UNIONS are squaring up for a summer of industrial strife after rejecting a 1.5 per cent pay offer for lecturers.
The gloves are off as the lecturers’ union NATFHE warns that its members are likely to be on the brink of a two-day walk-out by the time employers return to the negotiating table on May 20 - and more action could follow.
The Association of Colleges - which made the offer on behalf of principals on Tuesday - admits the amount of cash on the table reflects a “crisis” which can only be solved with more government funding.
Even the moderate Association for College Management says the AOC would have been wiser to have made no offer than one of only 1.5 per cent.
NATFHE says lecturers’ pay, compared with schoolteachers, is making nonsense of plans to increase college involvement in vocational education at 14-plus.
“People won’t be happy working alongside others when there is a 12 per cent pay gap,” said Paul Mackney, NATFHE’s general secretary. “And that figure is from the department, so it is probably conservative, just like the Government.”

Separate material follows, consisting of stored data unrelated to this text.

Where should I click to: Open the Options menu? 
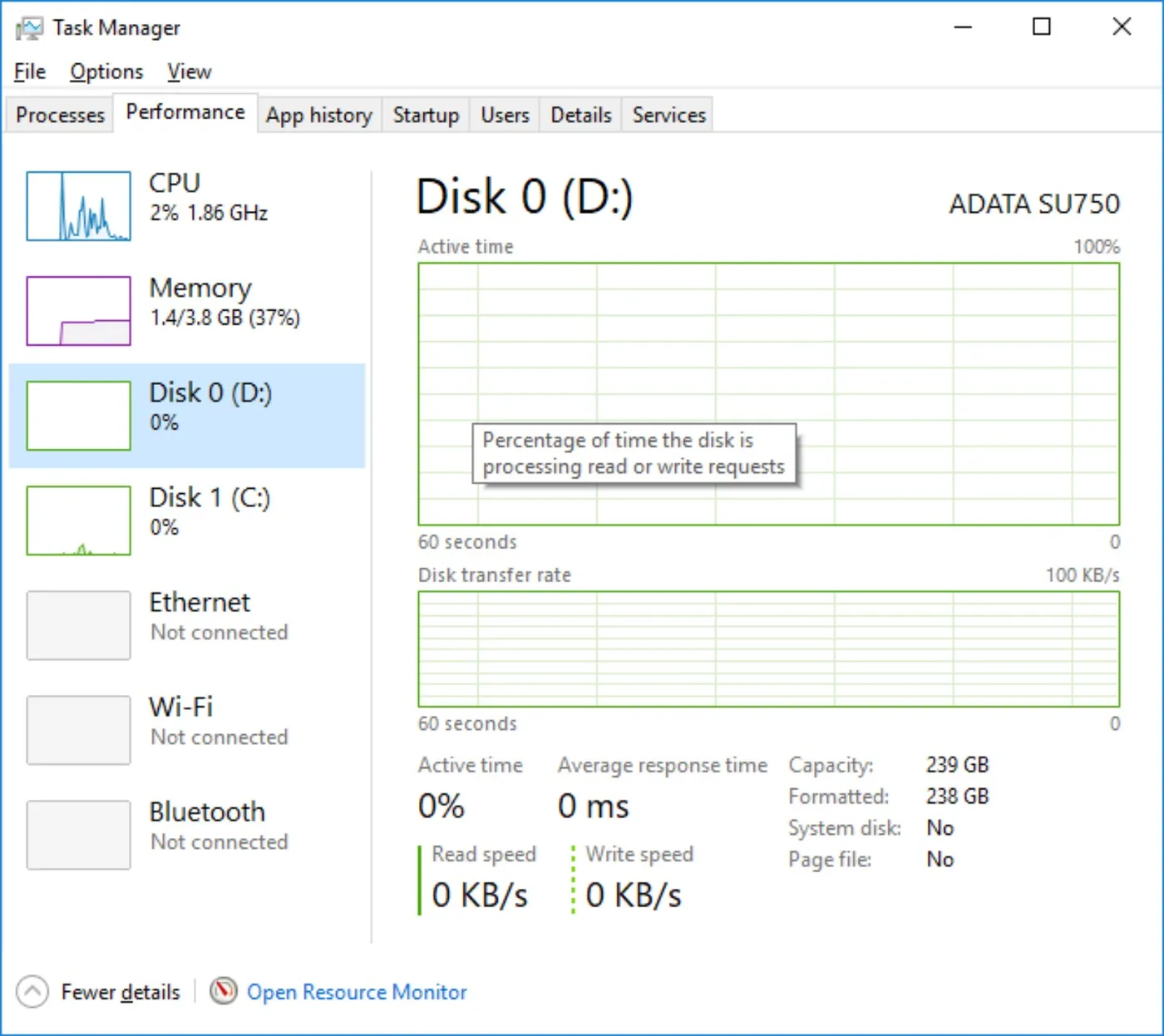pyautogui.click(x=106, y=72)
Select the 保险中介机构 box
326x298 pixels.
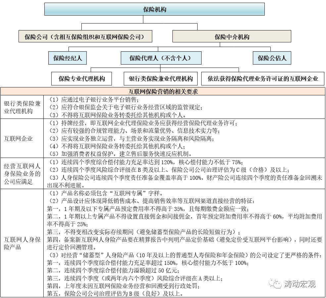coord(232,37)

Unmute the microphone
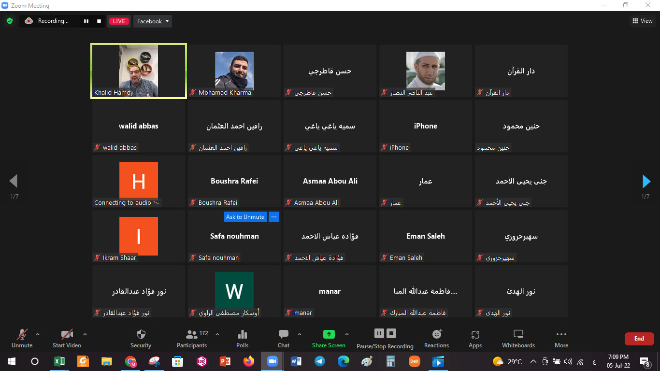point(22,338)
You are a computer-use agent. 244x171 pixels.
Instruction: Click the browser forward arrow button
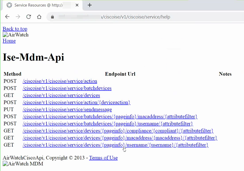pos(18,17)
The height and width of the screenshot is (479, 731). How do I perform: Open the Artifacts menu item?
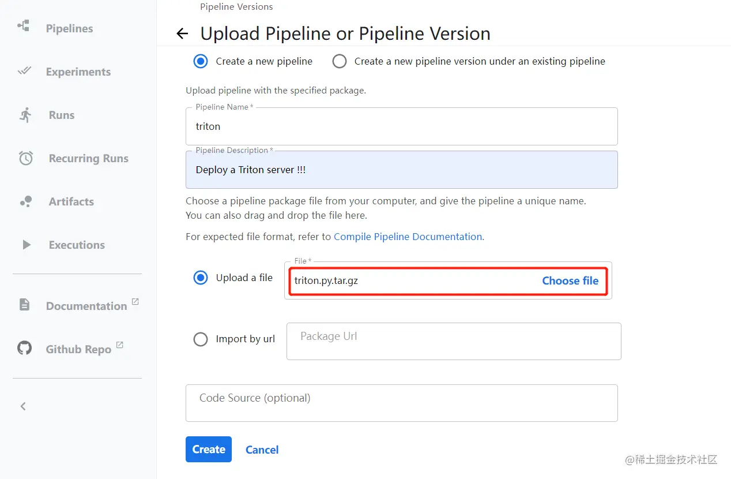pyautogui.click(x=71, y=201)
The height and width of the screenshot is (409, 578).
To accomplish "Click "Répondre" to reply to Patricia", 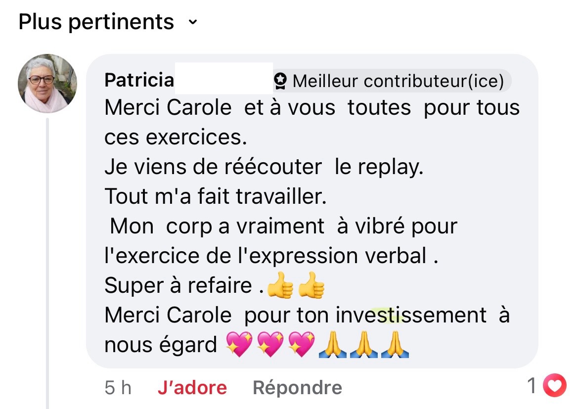I will pos(297,388).
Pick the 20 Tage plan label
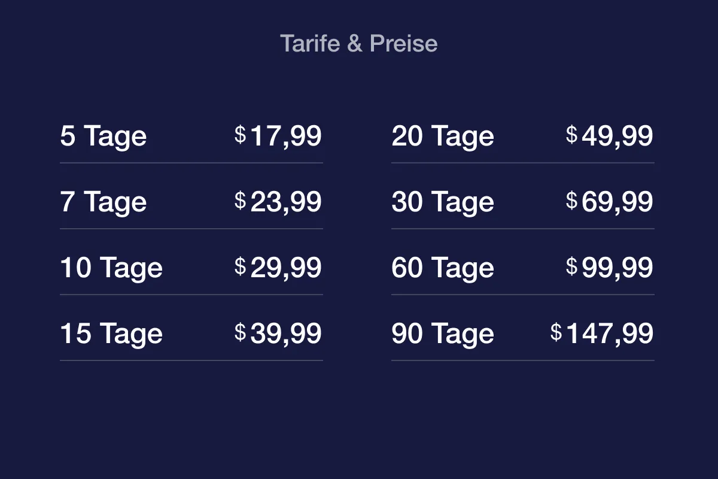 pos(443,137)
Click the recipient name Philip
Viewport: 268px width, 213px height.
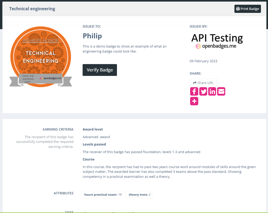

He said the Government’s performance on lecturers’ pay had become a “shambles”, with some highly experienced staff quitting to find more lucrative positions in schools.
The ACM said lack of funding had given the AOC little room for manoeuvre, but added that the offer was “unwise”, particularly as it comes just before the lobby of Parliament on Tuesday, when employers and unions will be presenting a united front on pay.
“All the unions were very upset,” said ACM general secretary Peter Pendle.
The unions want parity with schoolteachers, a minimum pound;11,000 starting salary for support staff, a pound;4,000 London weighting allowance, and a maximum 35-hour working week.
NATFHE expects that the two days of action will take place between May 22 and 31.
Ivor Jones, AOC director of employment policy, said: “The offer is based on what our members say they can afford.”